Jouli, Jauli or Jolly is a village in Muzaffarnagar district, Uttar Pradesh India. It comes under Tehsil Jansath, Uttar Pradesh, which is one of the sub-divisions of the Sadaat-e-Bara. It is located 18km from Muzaffarnagar city and 0.5 km downstream of Upper Ganges Canal and 8 km from Bhopa. The canal is bifurcated at Jauli village, to Anupshahar branch.

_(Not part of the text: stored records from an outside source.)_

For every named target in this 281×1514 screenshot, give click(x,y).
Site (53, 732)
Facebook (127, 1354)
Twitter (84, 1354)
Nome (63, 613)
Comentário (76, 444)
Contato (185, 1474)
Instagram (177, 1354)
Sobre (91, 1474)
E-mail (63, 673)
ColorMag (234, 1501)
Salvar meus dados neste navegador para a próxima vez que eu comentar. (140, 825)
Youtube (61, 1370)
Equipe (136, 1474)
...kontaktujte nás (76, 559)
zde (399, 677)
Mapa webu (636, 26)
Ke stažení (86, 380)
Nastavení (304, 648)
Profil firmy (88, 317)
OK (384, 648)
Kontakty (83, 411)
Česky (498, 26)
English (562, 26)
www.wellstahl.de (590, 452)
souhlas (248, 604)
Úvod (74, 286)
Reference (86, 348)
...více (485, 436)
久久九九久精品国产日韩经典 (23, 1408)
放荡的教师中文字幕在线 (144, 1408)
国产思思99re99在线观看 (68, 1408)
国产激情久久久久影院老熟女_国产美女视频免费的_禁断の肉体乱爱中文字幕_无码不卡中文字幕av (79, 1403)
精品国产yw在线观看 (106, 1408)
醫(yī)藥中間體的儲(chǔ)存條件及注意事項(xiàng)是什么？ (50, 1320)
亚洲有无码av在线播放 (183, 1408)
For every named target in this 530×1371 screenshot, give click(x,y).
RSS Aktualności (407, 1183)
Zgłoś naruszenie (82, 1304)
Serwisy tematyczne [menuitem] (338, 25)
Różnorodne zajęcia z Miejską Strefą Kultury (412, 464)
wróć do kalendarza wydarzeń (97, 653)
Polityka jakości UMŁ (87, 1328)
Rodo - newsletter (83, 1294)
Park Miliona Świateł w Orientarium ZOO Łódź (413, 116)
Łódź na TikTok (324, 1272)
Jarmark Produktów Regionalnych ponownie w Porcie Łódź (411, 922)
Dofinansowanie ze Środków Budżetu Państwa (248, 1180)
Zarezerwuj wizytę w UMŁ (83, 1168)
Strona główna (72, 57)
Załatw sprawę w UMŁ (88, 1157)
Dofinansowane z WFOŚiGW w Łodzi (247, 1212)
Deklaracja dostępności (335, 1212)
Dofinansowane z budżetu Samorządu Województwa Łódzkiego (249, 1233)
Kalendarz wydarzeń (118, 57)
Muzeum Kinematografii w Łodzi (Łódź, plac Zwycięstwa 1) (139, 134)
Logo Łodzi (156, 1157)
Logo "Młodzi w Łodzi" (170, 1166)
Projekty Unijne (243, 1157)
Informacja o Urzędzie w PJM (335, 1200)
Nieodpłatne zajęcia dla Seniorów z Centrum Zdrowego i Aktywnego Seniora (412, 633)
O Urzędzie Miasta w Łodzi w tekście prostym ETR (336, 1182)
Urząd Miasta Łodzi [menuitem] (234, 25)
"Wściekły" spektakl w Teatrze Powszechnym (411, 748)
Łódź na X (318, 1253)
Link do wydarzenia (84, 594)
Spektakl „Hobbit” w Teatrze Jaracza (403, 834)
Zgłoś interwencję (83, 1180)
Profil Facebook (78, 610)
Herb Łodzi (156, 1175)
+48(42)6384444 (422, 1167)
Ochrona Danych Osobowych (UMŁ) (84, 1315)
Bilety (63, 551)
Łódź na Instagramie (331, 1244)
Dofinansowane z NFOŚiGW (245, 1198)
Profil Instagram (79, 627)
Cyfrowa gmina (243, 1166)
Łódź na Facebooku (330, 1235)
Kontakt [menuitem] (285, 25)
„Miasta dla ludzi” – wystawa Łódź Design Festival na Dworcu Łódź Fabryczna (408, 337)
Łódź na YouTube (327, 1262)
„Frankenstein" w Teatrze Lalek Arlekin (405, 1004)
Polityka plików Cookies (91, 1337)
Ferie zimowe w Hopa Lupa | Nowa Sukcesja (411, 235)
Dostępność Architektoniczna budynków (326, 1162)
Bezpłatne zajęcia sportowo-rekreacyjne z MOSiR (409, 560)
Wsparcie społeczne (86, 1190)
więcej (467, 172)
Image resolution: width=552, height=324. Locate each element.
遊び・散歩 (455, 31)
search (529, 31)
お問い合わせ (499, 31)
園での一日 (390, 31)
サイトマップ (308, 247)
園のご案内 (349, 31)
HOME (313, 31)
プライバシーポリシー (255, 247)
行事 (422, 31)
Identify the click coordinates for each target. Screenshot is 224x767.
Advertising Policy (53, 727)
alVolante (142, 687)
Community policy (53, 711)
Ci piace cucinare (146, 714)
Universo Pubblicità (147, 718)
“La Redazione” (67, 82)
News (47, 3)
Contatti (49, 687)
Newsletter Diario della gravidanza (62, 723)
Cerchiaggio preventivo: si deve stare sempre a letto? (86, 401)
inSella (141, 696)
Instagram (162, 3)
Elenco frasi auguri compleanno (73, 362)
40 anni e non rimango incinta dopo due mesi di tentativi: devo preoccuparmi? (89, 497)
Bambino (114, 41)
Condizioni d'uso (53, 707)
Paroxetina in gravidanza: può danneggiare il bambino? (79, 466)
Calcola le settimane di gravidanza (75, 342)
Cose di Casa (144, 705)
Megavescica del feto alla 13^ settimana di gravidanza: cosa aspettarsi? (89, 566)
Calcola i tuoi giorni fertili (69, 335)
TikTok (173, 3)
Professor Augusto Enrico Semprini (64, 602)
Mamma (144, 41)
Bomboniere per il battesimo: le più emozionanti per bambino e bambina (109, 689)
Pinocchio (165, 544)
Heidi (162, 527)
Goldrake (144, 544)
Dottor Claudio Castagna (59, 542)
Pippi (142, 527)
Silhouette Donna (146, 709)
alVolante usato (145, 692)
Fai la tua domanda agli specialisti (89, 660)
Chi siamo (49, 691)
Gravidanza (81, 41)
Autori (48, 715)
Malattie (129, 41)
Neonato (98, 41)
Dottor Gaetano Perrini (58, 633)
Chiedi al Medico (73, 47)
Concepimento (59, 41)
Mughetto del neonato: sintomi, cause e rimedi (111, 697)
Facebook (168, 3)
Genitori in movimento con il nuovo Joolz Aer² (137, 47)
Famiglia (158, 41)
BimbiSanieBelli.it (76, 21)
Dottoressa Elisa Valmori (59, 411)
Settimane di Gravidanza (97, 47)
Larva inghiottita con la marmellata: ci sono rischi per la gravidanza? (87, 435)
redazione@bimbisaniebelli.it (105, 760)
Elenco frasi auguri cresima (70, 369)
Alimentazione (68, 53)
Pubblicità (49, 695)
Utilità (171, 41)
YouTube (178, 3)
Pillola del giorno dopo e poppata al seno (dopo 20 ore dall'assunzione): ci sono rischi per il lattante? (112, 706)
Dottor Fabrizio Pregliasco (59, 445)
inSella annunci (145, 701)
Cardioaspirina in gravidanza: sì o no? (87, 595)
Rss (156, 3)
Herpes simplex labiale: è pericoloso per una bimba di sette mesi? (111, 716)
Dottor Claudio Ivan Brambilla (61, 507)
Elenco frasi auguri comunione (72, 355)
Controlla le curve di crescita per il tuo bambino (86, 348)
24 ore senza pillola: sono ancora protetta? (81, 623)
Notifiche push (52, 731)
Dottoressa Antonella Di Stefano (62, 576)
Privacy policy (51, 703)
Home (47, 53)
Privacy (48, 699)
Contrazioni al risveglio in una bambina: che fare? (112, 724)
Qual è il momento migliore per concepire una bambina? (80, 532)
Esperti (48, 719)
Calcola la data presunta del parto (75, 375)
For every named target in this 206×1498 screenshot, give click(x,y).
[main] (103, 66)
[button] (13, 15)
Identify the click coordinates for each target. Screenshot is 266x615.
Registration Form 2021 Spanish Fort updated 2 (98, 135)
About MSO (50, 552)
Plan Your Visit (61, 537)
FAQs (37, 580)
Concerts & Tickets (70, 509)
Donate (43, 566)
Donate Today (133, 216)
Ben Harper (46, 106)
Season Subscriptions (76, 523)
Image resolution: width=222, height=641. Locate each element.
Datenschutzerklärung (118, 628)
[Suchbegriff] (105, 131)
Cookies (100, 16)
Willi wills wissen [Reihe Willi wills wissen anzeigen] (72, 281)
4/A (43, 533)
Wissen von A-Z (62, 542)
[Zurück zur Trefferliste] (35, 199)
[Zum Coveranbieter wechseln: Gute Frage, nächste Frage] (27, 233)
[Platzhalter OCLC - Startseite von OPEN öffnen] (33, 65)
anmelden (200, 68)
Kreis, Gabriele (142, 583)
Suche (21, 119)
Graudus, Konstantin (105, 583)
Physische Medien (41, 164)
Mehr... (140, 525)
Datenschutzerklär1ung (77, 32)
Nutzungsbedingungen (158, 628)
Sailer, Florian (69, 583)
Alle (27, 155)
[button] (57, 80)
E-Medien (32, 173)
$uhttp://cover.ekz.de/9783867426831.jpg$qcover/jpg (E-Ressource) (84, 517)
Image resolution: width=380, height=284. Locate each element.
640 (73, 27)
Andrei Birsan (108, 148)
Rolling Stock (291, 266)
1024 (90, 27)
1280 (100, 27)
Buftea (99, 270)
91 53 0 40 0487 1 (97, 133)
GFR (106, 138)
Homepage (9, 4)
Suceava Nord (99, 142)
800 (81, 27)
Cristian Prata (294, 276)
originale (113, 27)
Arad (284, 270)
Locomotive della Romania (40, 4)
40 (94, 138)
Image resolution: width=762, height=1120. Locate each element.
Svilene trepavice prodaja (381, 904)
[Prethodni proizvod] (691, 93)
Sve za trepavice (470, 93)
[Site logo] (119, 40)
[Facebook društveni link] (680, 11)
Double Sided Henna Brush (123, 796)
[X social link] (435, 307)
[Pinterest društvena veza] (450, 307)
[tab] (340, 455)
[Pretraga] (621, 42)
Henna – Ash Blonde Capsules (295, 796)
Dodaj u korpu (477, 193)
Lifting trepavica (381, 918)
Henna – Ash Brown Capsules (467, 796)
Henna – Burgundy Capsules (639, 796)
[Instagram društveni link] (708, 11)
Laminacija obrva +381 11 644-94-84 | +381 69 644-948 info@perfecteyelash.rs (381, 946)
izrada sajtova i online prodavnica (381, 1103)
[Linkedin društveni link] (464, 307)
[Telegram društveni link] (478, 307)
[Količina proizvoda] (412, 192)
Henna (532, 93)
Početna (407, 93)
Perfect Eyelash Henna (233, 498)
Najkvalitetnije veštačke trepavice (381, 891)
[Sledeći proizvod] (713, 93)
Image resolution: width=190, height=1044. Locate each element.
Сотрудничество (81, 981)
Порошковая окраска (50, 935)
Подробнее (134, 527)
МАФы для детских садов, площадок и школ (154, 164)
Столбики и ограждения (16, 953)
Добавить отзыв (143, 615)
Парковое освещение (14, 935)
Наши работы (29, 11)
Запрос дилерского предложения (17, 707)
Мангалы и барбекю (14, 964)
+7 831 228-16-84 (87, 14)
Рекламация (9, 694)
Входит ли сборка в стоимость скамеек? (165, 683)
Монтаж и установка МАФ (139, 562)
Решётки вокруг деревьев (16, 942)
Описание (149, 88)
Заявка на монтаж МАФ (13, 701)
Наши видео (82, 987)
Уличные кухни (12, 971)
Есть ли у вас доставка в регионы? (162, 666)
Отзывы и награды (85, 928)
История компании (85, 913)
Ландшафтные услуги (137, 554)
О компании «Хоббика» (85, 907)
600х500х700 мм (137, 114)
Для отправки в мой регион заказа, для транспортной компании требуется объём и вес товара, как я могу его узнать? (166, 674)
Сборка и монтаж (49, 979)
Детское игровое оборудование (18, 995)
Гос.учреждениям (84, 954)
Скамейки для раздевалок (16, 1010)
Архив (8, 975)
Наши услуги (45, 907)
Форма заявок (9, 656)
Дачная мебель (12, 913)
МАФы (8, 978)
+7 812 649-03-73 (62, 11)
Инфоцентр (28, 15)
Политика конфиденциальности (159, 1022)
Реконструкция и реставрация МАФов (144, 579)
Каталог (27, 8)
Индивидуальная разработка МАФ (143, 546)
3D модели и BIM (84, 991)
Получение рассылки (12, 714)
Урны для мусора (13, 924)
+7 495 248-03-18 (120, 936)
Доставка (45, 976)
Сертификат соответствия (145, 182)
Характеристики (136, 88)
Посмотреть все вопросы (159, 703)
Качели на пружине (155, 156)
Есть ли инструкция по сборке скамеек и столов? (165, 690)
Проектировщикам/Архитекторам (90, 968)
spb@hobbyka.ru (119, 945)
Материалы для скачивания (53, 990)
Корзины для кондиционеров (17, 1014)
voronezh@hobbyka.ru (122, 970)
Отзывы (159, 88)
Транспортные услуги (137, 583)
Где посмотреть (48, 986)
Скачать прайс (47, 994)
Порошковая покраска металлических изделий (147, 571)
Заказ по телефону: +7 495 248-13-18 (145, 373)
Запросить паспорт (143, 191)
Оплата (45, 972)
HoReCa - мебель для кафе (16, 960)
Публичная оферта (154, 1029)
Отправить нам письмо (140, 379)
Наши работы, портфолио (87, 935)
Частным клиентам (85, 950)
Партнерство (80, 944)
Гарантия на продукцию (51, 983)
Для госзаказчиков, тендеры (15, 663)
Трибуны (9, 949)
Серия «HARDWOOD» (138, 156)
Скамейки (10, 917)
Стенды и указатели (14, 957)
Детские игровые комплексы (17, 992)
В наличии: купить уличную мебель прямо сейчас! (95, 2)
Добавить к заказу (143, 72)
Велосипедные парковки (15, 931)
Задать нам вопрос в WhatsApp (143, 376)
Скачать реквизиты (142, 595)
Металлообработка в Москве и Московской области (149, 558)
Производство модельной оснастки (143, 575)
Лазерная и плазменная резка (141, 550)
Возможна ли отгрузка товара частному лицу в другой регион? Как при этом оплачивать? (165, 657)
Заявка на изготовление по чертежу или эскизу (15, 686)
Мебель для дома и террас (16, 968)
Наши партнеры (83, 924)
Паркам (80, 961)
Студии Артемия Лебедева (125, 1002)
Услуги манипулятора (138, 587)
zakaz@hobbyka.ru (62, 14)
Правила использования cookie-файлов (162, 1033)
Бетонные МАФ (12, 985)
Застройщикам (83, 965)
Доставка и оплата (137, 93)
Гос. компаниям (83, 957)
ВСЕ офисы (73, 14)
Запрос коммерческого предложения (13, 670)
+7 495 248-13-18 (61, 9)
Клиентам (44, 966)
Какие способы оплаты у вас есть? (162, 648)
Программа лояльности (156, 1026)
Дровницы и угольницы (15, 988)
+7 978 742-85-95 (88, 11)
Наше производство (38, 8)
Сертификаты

This village is inhabited by Shia Sayyids. The Sayyids of this village migrated to India from Gardez, in present day Afghanistan, and claim descent from Musa al-Kazim.

==Geography==
Jauli has an average elevation of 232 metres (761 feet).

==History==
Jauli is a very old village. Jauli is located in Uttar Pradesh the north-western part of India, about 120 km from the National Capital of Delhi. Syed Vais came to Jolly in 1579 after retirement from the Mughal Army. In the Mughal Army he worked as Mansab Dar. The descendants of Syed Vais ruled over Riyasat Haza Jauli since 1579 to 1952 (15 July) till Zamindar abolition. Syed Irtaza Hasnain and Syed Mujtaba Hasnain was the last ruler of Riyasat Haza Jauli.

==Famous Locations==

- Roza-E-Imam Sajjad (A.S.) is situated in Jauli. It is the only shrine in India which is attributed to Imam al-Sajjad (a) (The fourth Imam of Shia Community).